◆ Provided text

Begin

On the other hand, I could perhaps split gcc/mercury/mercury-gcc.c
into two files, called say gcc/mercury/encaps.c and gcc/mercury/lang.c,
one of which does the generic encapsulation, and the other of which
provides the Mercury-specific stuff.  Then I could define two
different Mercury modules, one of which (gcc.m) interfaces with
the gcc back-end and gcc/mercury/encaps.c, while the other
(gcc_mercury.m?) interfaces with just gcc/mercury/lang.c.

That might perhaps be worth doing in the long run.
However, the payoff is pretty small, and its a non-trivial
amount of work.  For now I think I'll leave it as is and
just mark it with an XXX comment.

> > +	% A GCC `tree' representing a list of field declarations
> > +:- type gcc__field_decls.
> > +
> > +	% Construct an empty field list.

End

◆ Instructions
• 1. In the message about splitting gcc/mercury/mercury-gcc.c, what does the writer plan to do for now instead of splitting the file?
• 2. Continue the message about splitting gcc/mercury/mercury-gcc.c, starting right after its final quoted line.

◆ Collected material
Begin

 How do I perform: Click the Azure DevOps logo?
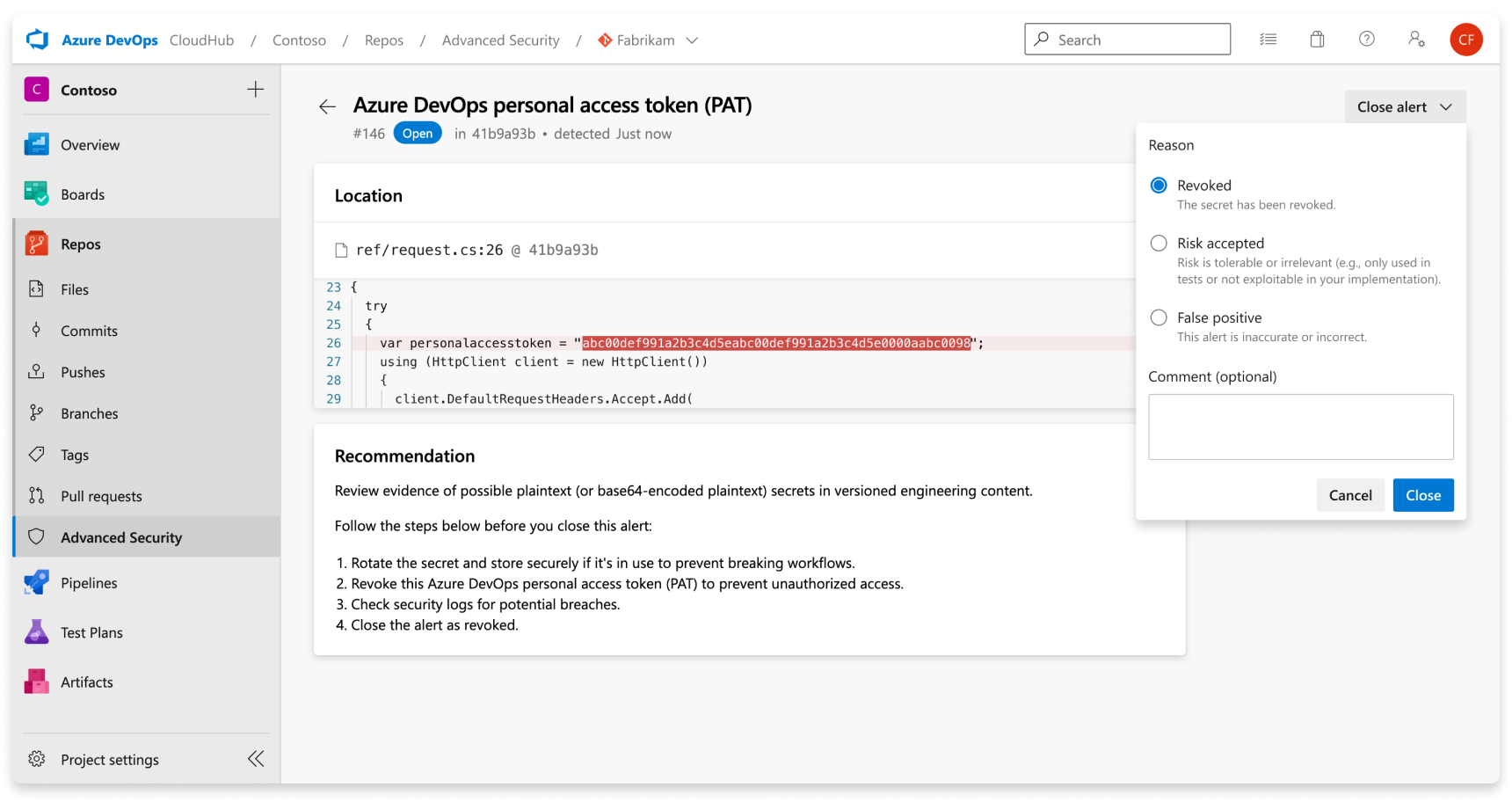coord(38,40)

End

◆ Task results
• 1. Leave it as is and mark it with an XXX comment.

• 2.
> > +:- pred empty_field_list(gcc__field_decls, io__state, io__state).
> > +:- mode empty_field_list(out, di, uo) is det.
> > +
> > +	% Give a new field decl, cons it into the start of a field list.
> > +	% Note that each field decl can only be on one field list.
> > +:- pred cons_field_list(gcc__field_decl, gcc__field_decls, gcc__field_decls,
> > +		io__state, io__state).
> > +:- mode cons_field_list(in, in, out, di, uo) is det.
> 
> There are now types, empty and cons declarations for constructing 
> lists of fields, parameters and parameter types.

Also for lists of expressions and lists of initializers.

> It might be nice to generalize this code to use some abstraction (e.g. a
> type class).  But maybe just a comment to that effect would be enough.

The code in mlds_to_gcc.m which uses these always wants to use
a particular instance, it never wants to abstract over that.
So I think adding a type class here would complicate things
without sufficient benefit to make it worthwhile.

> > +	% GCC represents variable expressions just by (the pointer to)
> > +	% their declaration tree node.
> > +var_expr(Decl) = Decl.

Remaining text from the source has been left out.